- WORK REQUEST -
In the Elliott Morgan biography below, write out the part that opens with "In 2013 the" and closes with "U.S. iTunes charts.", swapping "podcast" for "radio show".

- SOURCE DOCUMENT -
==================================================

America comedian, actor and writer (born 1987)

Elliott Christopher Morgan (born February 22, 1987) is an American comedian, actor, writer, host, producer and YouTube personality. Morgan is best known for being a co-host of the YouTube channel SourceFed. Morgan attended the University of Florida.

==Early life==
Morgan was born on February 22, 1987. Morgan attended the Lois Cowles Harrison Center for the Visual and Performing Arts, graduating in 2005, and the University of Florida, graduating in 2009 with a Bachelor of Science in zoology.

==Career==
===SourceFed years (2012-2014)===
In 2011, YouTube began its funding of original channels, which was launched in 2012. One of these channels was SourceFed, which was created by YouTube celebrity Philip DeFranco, who also created the popular Philip DeFranco Show. DeFranco hired three hosts, Morgan being one of them, to write, produce, and present news videos that would be known as 20 Minutes or Less. The series would later be known as SourceFed, named after the channel. Morgan was hired after he came into casting and DeFranco "instantly fell in love" with him and SourceFed co-host Lee Newton. Around the channel's launch, Morgan began posting videos on his personal channel as well. SourceFed began airing other programs, such as One on One, which Morgan was a recurring host on. The channel grew, reaching 500,000 subscribers in August 2012. In June, Morgan obtained management representation with The Collective. Later in the year, Morgan joined DeFranco and SourceFed co-host Meg Turney during the channel's live program, Election Night 2012 #PDSLive. Morgan also appeared in videos breaking down political parties and debates, as part of YouTube's "Election Hub".

In 2013 the SourceFed channel and its live event during YouTube's Election Hub were nominated for a total of four Streamy Awards, winning the Audience Choice for Best Series. Morgan's podcast, The Morganism, launched on March 20, 2013, debuted at #23, and peaked at #10 on the U.S. iTunes charts.

==================================================

- RECORDS SHOWN -
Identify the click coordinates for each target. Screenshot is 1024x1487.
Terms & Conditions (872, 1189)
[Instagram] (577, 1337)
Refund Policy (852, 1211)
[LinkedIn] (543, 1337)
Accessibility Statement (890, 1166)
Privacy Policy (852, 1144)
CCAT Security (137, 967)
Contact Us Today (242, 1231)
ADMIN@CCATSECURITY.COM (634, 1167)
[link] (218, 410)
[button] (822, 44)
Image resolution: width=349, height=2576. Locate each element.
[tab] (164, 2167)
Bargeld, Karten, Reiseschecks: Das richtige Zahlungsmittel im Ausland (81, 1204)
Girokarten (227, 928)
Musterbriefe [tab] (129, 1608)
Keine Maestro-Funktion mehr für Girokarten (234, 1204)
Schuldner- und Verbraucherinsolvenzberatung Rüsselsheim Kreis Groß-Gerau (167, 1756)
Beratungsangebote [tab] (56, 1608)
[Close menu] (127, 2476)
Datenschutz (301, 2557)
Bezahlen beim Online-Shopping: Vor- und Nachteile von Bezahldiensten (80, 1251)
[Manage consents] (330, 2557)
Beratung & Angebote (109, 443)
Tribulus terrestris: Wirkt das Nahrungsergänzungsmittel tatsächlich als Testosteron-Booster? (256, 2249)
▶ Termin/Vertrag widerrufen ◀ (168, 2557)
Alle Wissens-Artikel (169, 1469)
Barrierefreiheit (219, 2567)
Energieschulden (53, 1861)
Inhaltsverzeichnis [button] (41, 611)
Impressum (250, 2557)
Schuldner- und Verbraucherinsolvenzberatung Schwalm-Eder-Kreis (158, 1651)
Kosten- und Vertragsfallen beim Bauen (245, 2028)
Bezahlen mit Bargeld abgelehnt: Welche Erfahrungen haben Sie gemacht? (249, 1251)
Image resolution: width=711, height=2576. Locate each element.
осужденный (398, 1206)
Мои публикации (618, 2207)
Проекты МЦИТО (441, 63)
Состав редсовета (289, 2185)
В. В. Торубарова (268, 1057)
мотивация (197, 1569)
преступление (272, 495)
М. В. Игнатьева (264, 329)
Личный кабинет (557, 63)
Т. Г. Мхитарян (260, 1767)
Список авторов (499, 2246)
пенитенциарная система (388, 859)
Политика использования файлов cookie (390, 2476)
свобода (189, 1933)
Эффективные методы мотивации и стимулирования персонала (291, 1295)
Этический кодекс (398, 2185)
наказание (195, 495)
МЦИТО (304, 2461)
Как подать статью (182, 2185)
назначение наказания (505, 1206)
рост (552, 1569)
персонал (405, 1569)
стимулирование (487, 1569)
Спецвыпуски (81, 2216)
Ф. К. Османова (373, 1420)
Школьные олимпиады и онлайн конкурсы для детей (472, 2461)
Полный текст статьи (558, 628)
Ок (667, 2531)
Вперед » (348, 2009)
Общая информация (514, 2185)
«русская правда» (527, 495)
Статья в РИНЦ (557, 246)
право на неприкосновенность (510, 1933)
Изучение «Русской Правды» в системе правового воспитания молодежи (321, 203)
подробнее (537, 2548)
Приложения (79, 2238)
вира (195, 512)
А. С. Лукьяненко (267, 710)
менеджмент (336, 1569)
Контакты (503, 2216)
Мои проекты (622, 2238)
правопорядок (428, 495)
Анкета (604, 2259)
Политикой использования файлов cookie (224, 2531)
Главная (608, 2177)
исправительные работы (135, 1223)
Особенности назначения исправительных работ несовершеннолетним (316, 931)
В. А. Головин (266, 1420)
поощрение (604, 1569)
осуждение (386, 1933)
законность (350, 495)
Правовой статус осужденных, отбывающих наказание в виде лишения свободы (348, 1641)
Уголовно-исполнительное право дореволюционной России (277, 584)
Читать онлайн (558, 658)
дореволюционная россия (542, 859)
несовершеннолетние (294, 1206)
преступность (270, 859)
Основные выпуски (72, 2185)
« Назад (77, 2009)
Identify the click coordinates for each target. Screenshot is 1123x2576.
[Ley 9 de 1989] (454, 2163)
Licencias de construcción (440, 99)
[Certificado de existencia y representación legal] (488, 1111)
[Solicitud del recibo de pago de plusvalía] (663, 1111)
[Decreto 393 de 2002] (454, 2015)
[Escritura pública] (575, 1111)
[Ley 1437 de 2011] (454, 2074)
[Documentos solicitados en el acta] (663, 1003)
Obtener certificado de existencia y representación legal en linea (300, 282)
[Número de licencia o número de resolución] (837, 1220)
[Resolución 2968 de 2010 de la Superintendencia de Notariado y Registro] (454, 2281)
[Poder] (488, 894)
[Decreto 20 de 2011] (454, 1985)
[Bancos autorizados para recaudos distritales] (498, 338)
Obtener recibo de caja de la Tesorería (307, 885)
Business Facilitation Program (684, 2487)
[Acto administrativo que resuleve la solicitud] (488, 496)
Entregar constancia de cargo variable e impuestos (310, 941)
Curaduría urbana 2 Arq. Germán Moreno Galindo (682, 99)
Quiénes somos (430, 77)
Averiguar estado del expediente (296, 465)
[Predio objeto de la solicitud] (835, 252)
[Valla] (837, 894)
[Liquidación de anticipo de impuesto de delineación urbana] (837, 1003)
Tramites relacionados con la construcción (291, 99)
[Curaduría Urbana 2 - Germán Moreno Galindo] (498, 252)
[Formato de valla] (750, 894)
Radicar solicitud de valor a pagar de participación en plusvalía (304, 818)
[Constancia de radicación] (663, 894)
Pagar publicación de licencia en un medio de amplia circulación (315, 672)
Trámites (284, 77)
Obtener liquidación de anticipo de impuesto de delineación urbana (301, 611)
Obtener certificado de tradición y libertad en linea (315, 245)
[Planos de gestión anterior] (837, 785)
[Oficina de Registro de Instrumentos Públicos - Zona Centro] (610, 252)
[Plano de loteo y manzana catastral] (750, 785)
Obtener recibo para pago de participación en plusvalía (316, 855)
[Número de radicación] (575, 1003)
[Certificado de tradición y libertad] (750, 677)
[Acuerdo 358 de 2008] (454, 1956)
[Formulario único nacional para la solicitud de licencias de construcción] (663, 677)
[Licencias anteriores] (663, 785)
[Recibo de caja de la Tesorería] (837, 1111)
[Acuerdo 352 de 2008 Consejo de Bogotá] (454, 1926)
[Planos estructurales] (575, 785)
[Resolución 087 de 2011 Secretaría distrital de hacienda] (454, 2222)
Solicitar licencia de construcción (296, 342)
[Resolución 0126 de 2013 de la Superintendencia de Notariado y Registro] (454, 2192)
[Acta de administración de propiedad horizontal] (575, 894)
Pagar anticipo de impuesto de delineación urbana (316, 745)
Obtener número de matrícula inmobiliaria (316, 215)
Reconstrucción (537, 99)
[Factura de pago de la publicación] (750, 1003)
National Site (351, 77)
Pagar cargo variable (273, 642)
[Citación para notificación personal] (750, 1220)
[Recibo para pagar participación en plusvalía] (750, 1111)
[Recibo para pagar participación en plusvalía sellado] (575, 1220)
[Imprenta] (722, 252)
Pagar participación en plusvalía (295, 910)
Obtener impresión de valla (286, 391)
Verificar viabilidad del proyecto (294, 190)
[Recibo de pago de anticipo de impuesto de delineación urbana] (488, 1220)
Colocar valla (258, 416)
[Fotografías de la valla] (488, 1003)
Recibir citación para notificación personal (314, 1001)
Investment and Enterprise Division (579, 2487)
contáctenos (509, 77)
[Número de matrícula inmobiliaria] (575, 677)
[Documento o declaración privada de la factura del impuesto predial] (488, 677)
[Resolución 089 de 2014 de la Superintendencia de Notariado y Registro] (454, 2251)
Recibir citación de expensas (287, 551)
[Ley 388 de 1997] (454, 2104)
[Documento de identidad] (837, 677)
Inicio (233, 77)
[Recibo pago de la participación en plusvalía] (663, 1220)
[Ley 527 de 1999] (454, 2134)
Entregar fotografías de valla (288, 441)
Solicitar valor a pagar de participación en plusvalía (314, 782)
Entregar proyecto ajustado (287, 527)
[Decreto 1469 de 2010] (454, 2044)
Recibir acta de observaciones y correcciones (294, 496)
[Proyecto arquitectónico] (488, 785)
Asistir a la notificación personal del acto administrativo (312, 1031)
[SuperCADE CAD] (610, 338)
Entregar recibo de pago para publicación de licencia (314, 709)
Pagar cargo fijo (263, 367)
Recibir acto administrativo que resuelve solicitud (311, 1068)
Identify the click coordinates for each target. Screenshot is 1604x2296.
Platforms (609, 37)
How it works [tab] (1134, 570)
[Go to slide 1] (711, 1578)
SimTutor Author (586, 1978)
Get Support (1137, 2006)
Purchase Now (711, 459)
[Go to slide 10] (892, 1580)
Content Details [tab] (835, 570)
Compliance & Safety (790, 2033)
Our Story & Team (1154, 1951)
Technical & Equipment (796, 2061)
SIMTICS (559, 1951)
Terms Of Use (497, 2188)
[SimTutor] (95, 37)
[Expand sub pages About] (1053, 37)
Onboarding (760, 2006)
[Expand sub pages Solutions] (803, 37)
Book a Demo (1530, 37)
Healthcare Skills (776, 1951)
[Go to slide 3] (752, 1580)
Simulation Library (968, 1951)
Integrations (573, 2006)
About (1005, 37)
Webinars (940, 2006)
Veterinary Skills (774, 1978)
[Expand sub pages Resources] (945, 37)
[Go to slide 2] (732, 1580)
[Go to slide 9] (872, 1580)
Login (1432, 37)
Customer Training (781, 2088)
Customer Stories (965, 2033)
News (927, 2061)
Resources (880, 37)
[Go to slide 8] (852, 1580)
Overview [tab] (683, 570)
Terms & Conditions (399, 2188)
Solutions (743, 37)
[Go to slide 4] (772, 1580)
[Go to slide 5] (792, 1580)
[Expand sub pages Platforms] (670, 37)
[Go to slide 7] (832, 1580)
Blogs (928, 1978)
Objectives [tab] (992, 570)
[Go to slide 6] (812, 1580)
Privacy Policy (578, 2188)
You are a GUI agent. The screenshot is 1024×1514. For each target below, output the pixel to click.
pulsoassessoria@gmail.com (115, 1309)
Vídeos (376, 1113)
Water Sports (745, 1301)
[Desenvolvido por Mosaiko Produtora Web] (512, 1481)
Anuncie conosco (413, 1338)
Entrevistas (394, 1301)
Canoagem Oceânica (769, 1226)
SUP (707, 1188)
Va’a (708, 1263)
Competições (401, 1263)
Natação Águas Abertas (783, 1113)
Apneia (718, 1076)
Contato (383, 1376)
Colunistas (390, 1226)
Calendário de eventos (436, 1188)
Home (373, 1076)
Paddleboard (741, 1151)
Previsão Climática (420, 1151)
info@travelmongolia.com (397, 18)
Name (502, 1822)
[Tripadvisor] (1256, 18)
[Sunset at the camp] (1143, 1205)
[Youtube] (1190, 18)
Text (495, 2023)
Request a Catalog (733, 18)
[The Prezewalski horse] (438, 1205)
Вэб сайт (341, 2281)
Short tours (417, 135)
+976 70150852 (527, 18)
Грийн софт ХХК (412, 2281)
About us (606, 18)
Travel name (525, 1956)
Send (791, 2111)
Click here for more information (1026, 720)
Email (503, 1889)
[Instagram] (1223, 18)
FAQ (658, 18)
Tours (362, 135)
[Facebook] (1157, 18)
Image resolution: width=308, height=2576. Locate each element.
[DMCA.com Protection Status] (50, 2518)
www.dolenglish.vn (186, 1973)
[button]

==================================================

- SOLUTION TO THIS EXERCISE -
In 2013 the SourceFed channel and its live event during YouTube's Election Hub were nominated for a total of four Streamy Awards, winning the Audience Choice for Best Series. Morgan's radio show, The Morganism, launched on March 20, 2013, debuted at #23, and peaked at #10 on the U.S. iTunes charts.